→ **What to work on**:
1. In the Fargo passage, who plays Dot's mother-in-law?
2. Return the section of the Fargo passage that starts at the words "Meanwhile, Dot’s nasty" and ends with "escape from Roy.", copied word for word.

→ **Quoted passage**:
□ □ □ □ □ □ □

Meanwhile, Dot’s nasty mother-in-law (Jennifer Jason Leigh) thinks Dot just wants her son’s money. We’re initially inclined to wonder whether she has a point. The tension of the early episodes is whether Dot should be feared, and whether her charming desire to cook pancakes for her daughter is just a cover. After all, the Fargo universe is filled with people who mask nefarious aims in good spirits—think William H. Macy’s Jerry Lundegaard from the original movie, or Kirsten Dunst as the hairdresser Peggy Blumquist in the show’s second season. What is slowly revealed over the course of the latest season, though, is that Dot’s ability to get herself out of dangerous situations—including being unfairly institutionalized in a mental hospital and chained up in a barn—is the result of her first escape from Roy.

□ □ □ □ □ □ □

→ **Records**:

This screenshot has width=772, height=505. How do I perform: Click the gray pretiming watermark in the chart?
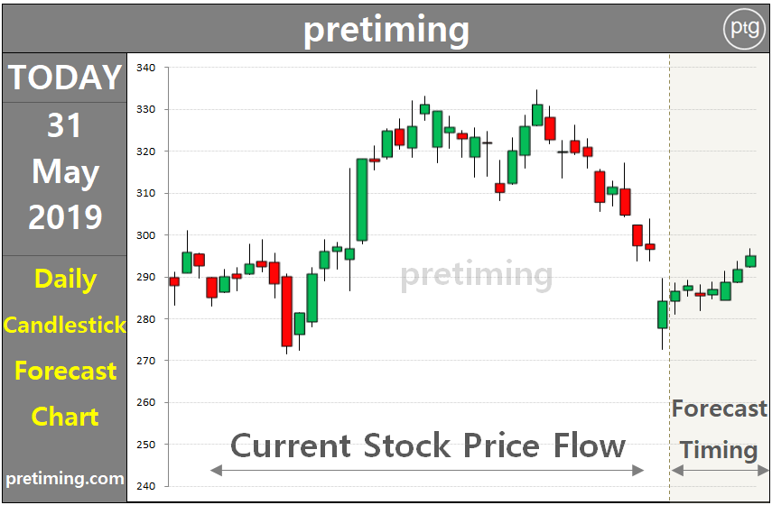476,273
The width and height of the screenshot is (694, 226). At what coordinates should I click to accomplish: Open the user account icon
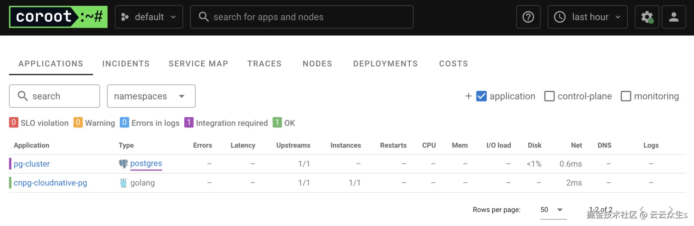[x=674, y=17]
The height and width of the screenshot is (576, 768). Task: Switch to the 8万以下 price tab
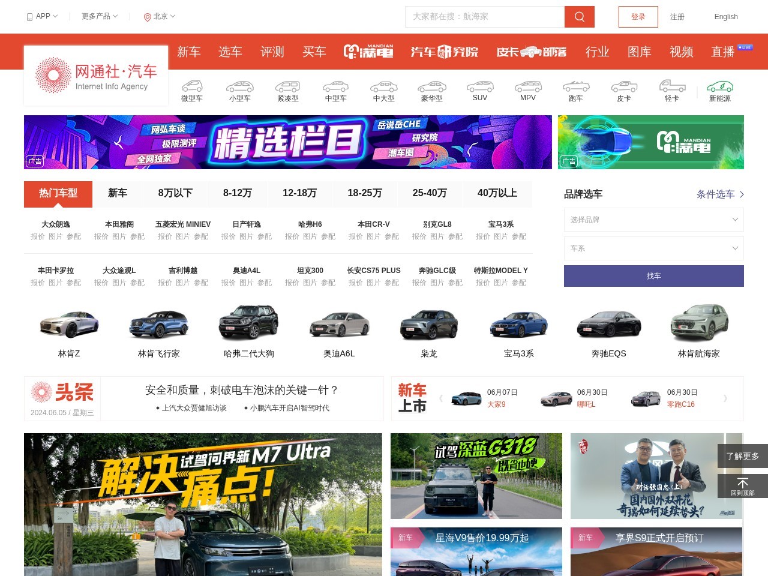(175, 193)
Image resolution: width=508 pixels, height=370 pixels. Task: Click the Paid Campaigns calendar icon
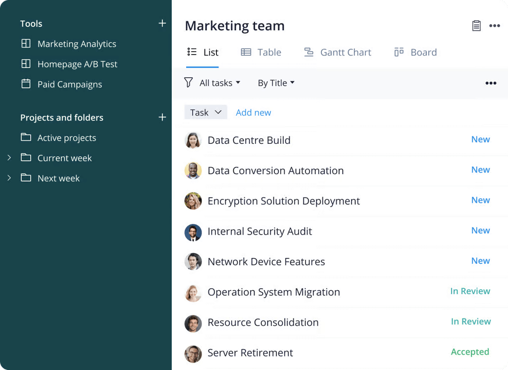click(26, 84)
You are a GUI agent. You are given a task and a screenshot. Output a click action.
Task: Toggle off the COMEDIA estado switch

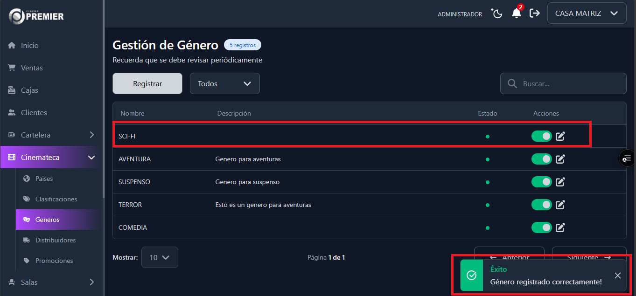click(541, 227)
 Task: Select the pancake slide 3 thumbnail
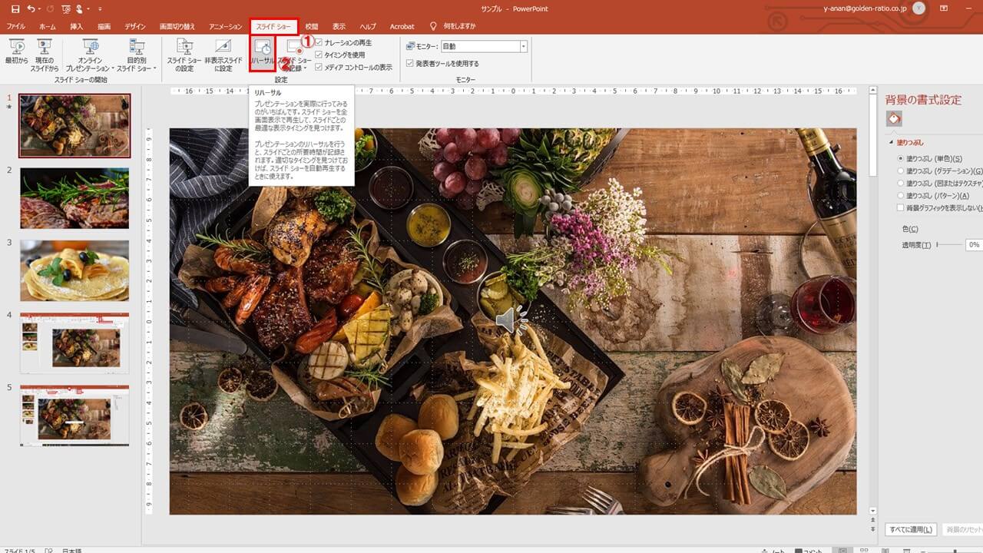(x=74, y=270)
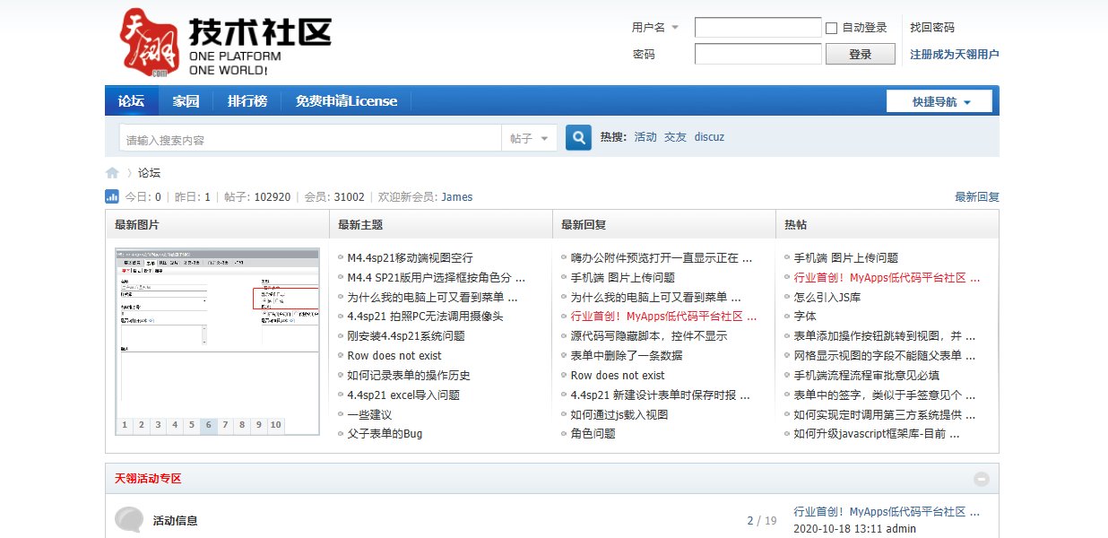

□ □ □ □ □ □ □

→ **Answers in order**:
1. Jennifer Jason Leigh

2.
Meanwhile, Dot’s nasty mother-in-law (Jennifer Jason Leigh) thinks Dot just wants her son’s money. We’re initially inclined to wonder whether she has a point. The tension of the early episodes is whether Dot should be feared, and whether her charming desire to cook pancakes for her daughter is just a cover. After all, the Fargo universe is filled with people who mask nefarious aims in good spirits—think William H. Macy’s Jerry Lundegaard from the original movie, or Kirsten Dunst as the hairdresser Peggy Blumquist in the show’s second season. What is slowly revealed over the course of the latest season, though, is that Dot’s ability to get herself out of dangerous situations—including being unfairly institutionalized in a mental hospital and chained up in a barn—is the result of her first escape from Roy.